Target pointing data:
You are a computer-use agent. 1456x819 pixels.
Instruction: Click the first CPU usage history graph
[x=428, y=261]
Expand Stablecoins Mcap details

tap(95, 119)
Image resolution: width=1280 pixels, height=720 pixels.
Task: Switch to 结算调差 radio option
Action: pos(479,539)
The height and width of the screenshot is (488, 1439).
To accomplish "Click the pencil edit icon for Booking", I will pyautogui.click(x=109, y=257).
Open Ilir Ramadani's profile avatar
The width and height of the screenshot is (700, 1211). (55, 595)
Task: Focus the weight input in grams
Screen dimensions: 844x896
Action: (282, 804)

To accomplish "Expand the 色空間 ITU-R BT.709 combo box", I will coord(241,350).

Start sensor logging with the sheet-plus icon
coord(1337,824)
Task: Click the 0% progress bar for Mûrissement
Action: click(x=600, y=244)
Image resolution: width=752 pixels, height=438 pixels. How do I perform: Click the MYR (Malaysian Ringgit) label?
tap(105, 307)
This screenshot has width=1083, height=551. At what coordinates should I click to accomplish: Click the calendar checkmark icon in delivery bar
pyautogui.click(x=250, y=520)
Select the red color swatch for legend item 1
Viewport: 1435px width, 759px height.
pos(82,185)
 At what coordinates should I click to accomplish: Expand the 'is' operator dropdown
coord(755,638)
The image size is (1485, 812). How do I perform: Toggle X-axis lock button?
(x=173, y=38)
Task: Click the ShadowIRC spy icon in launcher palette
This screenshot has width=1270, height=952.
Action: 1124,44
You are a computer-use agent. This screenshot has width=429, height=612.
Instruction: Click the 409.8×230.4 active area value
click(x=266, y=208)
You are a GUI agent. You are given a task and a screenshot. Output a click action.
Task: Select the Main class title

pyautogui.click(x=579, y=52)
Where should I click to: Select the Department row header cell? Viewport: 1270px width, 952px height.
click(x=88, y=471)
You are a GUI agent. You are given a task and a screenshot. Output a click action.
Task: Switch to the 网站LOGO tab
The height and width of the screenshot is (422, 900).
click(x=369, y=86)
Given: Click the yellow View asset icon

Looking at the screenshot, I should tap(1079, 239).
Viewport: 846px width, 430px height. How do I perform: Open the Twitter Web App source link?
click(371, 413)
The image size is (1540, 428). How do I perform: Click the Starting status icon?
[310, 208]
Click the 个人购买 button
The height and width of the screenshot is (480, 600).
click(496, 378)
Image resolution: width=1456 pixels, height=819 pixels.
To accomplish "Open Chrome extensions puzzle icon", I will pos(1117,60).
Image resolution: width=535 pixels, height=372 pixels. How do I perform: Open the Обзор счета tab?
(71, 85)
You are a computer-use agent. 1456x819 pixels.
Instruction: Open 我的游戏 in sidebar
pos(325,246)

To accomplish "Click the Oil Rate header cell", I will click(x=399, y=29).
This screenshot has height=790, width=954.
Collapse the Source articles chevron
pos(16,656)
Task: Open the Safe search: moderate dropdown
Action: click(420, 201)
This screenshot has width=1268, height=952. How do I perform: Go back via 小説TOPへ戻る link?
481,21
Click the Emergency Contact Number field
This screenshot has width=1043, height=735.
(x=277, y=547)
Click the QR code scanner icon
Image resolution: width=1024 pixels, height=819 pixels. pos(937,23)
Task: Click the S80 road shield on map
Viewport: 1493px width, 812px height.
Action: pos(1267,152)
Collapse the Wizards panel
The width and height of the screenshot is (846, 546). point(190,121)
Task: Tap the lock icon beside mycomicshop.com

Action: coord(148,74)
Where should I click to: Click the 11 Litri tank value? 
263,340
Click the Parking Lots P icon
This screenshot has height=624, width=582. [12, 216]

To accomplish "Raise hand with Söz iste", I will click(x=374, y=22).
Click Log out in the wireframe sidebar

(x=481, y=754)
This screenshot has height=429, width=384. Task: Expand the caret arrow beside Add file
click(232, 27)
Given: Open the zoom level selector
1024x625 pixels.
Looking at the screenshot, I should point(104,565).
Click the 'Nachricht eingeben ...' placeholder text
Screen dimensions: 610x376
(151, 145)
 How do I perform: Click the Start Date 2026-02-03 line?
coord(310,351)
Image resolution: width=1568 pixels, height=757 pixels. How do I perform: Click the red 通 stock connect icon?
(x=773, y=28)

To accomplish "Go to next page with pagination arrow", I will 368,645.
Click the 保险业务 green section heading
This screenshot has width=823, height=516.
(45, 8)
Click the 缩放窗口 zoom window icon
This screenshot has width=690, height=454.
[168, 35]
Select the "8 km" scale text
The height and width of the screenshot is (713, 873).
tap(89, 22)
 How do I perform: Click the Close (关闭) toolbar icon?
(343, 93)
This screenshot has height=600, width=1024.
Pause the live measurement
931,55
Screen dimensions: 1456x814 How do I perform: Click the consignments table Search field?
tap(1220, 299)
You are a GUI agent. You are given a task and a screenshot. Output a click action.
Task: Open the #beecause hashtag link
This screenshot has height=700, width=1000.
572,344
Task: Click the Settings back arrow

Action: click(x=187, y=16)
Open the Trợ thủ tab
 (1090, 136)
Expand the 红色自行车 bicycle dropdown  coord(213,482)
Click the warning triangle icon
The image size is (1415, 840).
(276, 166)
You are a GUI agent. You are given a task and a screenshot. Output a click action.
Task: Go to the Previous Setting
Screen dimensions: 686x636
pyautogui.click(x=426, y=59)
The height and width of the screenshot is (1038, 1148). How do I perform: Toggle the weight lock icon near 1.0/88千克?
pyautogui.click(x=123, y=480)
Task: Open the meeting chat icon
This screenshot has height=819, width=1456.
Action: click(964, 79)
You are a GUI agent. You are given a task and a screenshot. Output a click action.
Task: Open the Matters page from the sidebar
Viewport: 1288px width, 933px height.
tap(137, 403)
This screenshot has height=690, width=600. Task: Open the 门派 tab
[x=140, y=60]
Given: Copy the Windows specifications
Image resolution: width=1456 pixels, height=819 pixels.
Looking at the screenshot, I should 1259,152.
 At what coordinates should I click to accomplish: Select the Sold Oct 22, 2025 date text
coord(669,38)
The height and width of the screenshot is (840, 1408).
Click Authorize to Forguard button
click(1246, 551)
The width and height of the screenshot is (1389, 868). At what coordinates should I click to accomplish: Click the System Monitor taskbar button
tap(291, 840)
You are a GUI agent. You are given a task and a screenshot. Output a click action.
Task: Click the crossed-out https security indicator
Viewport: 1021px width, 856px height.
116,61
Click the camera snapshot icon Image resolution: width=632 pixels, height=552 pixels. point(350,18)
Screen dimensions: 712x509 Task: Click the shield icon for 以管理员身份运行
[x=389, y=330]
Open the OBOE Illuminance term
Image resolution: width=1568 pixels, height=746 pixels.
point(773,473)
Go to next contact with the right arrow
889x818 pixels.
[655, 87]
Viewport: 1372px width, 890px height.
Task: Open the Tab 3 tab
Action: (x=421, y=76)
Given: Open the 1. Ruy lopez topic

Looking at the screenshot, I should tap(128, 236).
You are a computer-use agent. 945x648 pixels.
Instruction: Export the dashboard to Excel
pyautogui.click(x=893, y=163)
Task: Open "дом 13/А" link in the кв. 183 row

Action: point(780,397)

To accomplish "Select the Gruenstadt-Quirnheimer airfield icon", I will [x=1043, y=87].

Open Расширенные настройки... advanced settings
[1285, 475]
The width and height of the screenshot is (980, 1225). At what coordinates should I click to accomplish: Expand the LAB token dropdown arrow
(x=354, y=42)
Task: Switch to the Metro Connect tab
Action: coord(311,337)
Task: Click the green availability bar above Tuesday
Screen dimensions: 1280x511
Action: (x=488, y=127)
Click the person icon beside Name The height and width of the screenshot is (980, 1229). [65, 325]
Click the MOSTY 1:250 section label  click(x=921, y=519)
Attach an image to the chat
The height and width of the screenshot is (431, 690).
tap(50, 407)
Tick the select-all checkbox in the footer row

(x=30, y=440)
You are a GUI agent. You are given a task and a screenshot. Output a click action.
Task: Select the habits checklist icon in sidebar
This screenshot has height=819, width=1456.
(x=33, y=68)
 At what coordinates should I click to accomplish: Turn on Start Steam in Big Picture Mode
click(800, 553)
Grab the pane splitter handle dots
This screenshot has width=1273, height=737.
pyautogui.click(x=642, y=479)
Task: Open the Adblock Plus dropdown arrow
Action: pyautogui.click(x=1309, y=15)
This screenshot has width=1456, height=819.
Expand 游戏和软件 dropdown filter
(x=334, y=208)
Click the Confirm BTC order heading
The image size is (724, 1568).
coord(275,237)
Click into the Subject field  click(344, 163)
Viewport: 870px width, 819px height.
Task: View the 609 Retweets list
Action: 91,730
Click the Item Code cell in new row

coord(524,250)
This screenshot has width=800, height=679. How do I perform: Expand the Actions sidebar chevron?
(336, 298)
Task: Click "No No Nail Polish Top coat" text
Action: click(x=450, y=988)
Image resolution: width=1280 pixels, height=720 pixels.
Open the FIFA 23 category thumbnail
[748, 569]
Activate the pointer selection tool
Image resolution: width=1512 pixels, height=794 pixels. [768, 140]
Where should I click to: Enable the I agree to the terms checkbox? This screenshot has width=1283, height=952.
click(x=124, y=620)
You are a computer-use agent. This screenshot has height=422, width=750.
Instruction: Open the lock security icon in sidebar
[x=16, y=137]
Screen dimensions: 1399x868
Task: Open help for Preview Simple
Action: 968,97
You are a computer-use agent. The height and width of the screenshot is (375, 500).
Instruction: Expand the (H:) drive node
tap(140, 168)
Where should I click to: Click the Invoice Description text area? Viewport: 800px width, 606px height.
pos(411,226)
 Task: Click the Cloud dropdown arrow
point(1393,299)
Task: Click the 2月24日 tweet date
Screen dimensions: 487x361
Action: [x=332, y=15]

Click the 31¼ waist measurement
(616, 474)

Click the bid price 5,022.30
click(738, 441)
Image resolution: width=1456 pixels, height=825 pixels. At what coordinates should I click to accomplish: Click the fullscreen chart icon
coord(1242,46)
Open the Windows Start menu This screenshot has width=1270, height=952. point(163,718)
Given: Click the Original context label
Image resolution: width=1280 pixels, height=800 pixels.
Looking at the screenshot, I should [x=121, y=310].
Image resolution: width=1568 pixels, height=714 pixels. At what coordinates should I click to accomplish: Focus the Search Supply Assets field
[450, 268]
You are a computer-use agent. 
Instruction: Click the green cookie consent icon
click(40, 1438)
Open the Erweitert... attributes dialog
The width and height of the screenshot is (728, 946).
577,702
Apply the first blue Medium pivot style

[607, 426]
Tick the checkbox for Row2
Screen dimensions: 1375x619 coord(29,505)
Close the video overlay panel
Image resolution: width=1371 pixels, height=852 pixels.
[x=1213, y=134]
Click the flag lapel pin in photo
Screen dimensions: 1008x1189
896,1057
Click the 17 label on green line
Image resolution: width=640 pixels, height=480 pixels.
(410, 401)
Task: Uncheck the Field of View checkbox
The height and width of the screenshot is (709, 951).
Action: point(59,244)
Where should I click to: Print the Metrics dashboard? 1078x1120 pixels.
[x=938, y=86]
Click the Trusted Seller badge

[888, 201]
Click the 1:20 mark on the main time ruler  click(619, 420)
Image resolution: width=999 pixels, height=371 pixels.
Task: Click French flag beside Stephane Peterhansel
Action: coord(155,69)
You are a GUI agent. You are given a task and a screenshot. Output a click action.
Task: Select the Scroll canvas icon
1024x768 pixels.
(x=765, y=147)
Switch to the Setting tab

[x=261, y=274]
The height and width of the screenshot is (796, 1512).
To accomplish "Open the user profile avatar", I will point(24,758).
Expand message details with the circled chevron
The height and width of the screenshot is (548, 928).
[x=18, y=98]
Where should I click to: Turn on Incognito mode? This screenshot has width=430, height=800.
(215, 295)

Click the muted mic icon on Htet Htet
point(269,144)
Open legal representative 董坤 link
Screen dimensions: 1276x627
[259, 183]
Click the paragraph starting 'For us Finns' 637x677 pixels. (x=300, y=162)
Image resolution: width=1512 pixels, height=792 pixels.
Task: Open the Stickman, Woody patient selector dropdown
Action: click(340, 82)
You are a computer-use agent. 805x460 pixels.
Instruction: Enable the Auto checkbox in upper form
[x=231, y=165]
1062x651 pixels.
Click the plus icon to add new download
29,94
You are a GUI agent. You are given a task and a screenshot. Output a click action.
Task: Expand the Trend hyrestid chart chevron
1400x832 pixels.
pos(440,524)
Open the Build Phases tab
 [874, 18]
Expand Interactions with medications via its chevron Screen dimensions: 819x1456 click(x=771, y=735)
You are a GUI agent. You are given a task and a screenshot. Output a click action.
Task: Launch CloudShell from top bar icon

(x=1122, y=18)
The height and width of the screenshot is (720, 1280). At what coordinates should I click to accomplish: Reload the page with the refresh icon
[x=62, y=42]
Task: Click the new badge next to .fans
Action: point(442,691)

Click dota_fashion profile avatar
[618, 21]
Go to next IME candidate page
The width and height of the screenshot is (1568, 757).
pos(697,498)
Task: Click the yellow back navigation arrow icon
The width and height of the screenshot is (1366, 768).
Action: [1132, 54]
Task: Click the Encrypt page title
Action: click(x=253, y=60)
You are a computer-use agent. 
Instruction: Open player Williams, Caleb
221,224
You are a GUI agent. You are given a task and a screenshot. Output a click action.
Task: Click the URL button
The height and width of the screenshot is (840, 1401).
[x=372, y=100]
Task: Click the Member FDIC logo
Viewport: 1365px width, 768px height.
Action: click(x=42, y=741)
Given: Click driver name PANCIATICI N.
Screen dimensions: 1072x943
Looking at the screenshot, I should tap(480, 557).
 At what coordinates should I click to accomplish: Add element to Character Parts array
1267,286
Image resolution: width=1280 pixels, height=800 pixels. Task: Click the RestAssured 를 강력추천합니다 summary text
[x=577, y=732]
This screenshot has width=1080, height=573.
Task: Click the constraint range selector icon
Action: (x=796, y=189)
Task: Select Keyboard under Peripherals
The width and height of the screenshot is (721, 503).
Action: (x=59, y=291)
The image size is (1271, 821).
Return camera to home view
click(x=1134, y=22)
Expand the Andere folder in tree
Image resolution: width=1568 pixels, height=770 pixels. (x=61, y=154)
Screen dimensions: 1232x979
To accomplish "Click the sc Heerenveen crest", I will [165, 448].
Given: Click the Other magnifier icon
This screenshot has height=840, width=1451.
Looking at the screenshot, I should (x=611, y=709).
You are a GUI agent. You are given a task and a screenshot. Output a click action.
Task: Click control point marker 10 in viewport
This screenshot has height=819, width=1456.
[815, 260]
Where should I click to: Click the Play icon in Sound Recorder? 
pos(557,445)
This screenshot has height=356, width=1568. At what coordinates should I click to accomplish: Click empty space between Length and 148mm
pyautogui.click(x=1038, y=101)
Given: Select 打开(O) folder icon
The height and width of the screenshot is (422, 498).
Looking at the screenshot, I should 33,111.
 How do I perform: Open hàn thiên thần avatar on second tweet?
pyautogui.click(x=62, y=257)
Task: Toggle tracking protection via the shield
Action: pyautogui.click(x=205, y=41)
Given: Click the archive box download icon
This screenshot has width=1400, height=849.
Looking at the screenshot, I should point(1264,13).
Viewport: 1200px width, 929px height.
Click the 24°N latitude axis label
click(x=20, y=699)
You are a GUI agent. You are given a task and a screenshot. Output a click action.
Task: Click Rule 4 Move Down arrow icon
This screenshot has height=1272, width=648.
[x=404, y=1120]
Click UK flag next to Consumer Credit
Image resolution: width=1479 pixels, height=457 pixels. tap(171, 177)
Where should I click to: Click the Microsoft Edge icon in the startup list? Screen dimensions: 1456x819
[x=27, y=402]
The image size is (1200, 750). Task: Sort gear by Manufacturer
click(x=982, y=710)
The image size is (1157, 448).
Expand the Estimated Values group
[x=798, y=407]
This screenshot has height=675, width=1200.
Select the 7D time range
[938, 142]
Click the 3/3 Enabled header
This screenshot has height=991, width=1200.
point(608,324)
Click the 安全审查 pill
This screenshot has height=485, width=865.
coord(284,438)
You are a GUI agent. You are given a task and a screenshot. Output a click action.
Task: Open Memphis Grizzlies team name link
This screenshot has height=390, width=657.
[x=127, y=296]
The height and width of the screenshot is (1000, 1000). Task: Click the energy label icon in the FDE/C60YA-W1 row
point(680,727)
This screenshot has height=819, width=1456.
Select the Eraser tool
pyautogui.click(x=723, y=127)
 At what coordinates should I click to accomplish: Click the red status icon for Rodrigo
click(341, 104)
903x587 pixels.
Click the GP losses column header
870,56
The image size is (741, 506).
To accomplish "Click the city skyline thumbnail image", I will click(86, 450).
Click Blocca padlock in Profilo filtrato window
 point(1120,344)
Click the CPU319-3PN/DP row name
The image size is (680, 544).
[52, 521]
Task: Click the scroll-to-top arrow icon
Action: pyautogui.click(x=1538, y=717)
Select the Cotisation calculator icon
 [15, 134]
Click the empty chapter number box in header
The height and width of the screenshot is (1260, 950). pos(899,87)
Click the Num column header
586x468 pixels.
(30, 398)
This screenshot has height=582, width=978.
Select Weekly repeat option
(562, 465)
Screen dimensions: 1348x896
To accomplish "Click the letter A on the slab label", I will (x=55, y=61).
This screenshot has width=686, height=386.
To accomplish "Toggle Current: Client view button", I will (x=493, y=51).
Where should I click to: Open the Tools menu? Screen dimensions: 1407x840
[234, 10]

Goal:
Reproduce the data above exactly, from the line containing "Expand the 红色自行车" through the line containing "tap(291, 840)", inclusive.

Exercise solution:
Expand the 红色自行车 bicycle dropdown  coord(213,482)
Click the warning triangle icon
The image size is (1415, 840).
(276, 166)
You are a GUI agent. You are given a task and a screenshot. Output a click action.
Task: Go to the Previous Setting
Screen dimensions: 686x636
pyautogui.click(x=426, y=59)
The height and width of the screenshot is (1038, 1148). How do I perform: Toggle the weight lock icon near 1.0/88千克?
pyautogui.click(x=123, y=480)
Task: Open the meeting chat icon
This screenshot has height=819, width=1456.
Action: click(964, 79)
You are a GUI agent. You are given a task and a screenshot. Output a click action.
Task: Open the Matters page from the sidebar
Viewport: 1288px width, 933px height.
tap(137, 403)
This screenshot has height=690, width=600. Task: Open the 门派 tab
[x=140, y=60]
Given: Copy the Windows specifications
Image resolution: width=1456 pixels, height=819 pixels.
Looking at the screenshot, I should 1259,152.
 At what coordinates should I click to accomplish: Select the Sold Oct 22, 2025 date text
coord(669,38)
The height and width of the screenshot is (840, 1408).
Click Authorize to Forguard button
click(1246, 551)
The width and height of the screenshot is (1389, 868). At what coordinates should I click to accomplish: Click the System Monitor taskbar button
tap(291, 840)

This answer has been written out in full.